Behavior of the von Neumann entanglement entropy as a function of the effective area of the (a) partition $A^{\left(1\right)}$, (b) partition $A^{\left(2\right)}$, and (c) partition $A^{\left(3\right)}$. We consider the case with $L=8$ and 200 realizations of the random disorder.

Figure 4

Construction of the adaptive-weighted TTN for two-dimensional lattice and a specific realisation of the random disorder. (a) A tensor is placed on top of two spins that interact with the strongest coupling in absolute value: the two original spins are then considered as a single effective spin (dashed green line). (b) This procedure is iterated for the next strongest coupling and (c) so forth. (d) If two effective spins share a border larger than one unit, the couplings between them are summed in absolute value. (e) If the newly defined coupling is the strongest one at this stage, a tensor is placed on the two underlying effective spins. (f) The procedure is iterated for the remaining couplings of the lattice.

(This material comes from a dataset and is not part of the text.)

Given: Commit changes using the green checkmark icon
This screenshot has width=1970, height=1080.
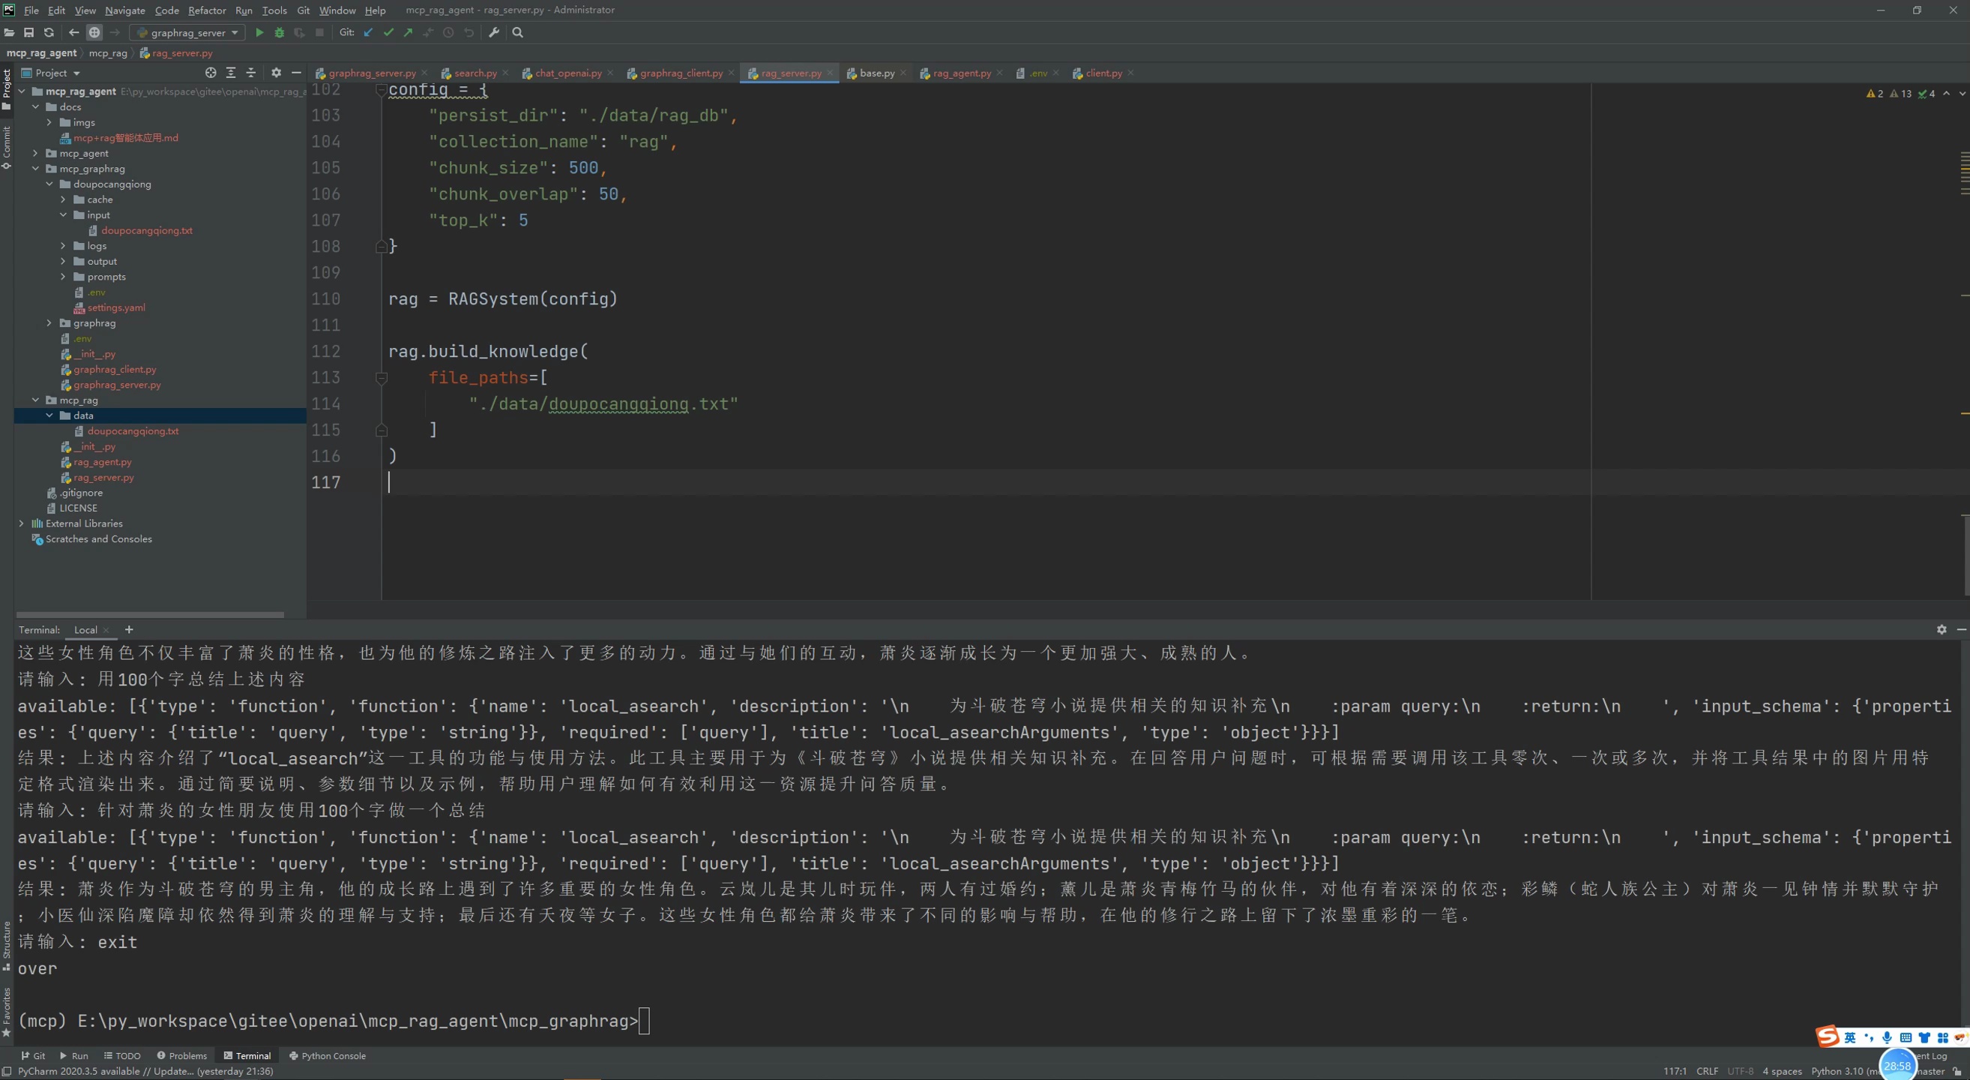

In all the previous steps, the considered couplings for the construction of the adaptive-weighted TTN depend on a weight parameter $\alpha$ as defined in Eq. (5).

Figure 5

Average ground-state energy for $h=2$, for different values of the weight parameter, as a function of the bond dimension $m$, and (a) $L=8$, (b) $L=16$, and (c) $L=32$. Error bars refer to the standard deviation of the average over the different realizations of the disorder. Insets in (a) and (b): average energy, in logarithmic scale, obtained for the largest bond dimension as a function of $\alpha$; the dashed line represents the energy obtained by using the homogeneous binary TTN.

Figure 6

Average ground-state energy for (a) $h=0.61$ (close to the critical point) and (b) $h=0.0$ (spin-glass phase), for different values of the weight parameter, as a function of the bond dimension $m$, and $L=8$. Error bars refer to the standard deviation of the average over the different realizations of the disorder. Insets in (a) and (b): average energy obtained for the largest bond dimension as a function of $\alpha$; the dashed line represents the energy obtained by using the homogeneous binary TTN.